Exercise prompt>
Print, without any alteration, the lines of the records from the line containing "Jump to earliest with double-left arrow" through the last line of the records, including both of those lines.

Dataset entries:
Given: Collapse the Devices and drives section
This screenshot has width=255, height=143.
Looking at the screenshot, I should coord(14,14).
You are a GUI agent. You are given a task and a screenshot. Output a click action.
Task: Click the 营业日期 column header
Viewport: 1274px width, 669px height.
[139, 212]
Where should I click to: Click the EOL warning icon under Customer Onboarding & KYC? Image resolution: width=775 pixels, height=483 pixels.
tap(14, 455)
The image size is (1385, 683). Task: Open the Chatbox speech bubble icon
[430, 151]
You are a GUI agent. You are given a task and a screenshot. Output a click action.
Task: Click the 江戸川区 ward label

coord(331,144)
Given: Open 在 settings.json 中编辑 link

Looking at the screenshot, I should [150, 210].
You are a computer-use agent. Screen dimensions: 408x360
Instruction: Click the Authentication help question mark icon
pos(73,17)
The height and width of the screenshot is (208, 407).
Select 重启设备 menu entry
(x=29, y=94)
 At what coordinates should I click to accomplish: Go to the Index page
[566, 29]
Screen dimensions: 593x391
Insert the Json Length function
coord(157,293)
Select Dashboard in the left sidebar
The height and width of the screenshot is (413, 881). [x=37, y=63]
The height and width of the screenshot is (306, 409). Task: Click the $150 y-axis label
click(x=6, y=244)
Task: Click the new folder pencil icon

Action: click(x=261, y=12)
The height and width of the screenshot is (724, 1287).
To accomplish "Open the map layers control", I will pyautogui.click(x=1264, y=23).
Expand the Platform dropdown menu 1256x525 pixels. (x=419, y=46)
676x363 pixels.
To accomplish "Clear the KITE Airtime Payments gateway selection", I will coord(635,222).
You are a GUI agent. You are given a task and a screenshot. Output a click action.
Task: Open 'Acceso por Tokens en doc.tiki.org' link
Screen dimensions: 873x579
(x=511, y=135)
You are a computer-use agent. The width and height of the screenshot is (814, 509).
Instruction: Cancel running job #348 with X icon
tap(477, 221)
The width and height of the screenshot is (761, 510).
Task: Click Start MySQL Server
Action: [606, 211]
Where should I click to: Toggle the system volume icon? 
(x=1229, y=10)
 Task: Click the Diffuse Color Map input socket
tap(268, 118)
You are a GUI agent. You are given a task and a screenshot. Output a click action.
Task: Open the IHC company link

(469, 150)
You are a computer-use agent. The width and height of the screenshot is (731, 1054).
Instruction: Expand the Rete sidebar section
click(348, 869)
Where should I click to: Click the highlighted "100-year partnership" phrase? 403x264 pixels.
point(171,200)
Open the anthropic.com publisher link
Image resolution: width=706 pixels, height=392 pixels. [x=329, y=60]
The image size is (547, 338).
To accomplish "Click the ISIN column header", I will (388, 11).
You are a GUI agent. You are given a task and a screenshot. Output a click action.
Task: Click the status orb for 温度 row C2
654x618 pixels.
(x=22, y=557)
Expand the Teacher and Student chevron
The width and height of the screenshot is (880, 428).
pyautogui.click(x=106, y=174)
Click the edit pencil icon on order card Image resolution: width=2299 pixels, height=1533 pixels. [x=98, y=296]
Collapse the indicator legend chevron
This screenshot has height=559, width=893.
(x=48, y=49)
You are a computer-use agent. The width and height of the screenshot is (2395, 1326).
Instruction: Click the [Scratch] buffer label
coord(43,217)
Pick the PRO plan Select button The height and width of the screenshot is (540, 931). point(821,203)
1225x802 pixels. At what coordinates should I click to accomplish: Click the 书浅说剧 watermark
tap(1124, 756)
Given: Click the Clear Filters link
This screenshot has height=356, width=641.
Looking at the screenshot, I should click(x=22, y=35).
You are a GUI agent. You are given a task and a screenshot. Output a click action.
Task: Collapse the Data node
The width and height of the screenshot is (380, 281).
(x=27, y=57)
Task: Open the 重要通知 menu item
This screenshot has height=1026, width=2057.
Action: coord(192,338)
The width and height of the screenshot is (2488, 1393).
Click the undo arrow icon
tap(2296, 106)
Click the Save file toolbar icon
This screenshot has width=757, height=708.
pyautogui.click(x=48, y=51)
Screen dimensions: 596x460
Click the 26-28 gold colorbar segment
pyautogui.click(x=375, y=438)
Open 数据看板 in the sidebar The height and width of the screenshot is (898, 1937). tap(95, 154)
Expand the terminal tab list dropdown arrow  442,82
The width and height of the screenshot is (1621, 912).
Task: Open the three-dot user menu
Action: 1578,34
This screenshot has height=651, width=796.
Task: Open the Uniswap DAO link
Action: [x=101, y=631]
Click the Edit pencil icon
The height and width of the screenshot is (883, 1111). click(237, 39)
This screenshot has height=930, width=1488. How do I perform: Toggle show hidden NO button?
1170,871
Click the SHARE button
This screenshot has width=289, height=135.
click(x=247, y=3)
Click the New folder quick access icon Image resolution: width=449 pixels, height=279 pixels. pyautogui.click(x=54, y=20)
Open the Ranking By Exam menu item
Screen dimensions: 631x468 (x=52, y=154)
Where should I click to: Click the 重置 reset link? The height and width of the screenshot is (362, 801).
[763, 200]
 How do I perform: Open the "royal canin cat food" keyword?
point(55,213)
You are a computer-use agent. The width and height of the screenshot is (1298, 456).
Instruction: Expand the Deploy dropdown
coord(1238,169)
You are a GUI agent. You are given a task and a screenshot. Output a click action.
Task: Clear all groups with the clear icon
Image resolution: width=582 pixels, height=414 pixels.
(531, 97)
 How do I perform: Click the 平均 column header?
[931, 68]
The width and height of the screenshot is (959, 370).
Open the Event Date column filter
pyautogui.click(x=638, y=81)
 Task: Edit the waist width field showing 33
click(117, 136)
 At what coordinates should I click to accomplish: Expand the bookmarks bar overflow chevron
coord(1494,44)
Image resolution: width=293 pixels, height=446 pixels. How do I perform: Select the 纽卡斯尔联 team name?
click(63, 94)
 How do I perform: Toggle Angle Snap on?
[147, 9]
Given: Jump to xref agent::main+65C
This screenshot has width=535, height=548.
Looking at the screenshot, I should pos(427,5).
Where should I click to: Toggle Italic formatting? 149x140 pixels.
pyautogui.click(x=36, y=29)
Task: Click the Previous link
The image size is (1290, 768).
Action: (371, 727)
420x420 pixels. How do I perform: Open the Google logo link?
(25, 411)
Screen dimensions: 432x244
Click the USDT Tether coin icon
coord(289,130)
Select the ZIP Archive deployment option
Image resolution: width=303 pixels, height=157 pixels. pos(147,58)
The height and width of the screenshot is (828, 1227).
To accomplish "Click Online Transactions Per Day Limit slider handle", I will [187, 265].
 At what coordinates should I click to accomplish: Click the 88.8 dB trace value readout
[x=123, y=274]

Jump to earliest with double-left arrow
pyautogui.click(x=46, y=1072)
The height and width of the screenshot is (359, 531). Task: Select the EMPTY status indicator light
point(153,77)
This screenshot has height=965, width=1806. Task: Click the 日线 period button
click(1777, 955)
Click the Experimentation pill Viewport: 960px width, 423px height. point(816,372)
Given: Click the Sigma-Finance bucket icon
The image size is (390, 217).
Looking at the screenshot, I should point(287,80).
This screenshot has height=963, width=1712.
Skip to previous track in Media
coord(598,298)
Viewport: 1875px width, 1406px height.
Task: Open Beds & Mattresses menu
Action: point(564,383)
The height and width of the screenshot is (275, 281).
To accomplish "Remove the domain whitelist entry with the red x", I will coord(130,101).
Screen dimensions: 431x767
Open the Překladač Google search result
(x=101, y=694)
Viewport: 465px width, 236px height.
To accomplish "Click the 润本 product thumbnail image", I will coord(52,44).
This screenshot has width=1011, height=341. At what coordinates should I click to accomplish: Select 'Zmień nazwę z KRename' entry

Complete output>
Jump to earliest with double-left arrow
pyautogui.click(x=46, y=1072)
The height and width of the screenshot is (359, 531). Task: Select the EMPTY status indicator light
point(153,77)
This screenshot has height=965, width=1806. Task: Click the 日线 period button
click(1777, 955)
Click the Experimentation pill Viewport: 960px width, 423px height. point(816,372)
Given: Click the Sigma-Finance bucket icon
The image size is (390, 217).
Looking at the screenshot, I should point(287,80).
This screenshot has height=963, width=1712.
Skip to previous track in Media
coord(598,298)
Viewport: 1875px width, 1406px height.
Task: Open Beds & Mattresses menu
Action: point(564,383)
The height and width of the screenshot is (275, 281).
To accomplish "Remove the domain whitelist entry with the red x", I will coord(130,101).
Screen dimensions: 431x767
Open the Překladač Google search result
(x=101, y=694)
Viewport: 465px width, 236px height.
To accomplish "Click the 润本 product thumbnail image", I will coord(52,44).
This screenshot has width=1011, height=341. At what coordinates should I click to accomplish: Select 'Zmień nazwę z KRename' entry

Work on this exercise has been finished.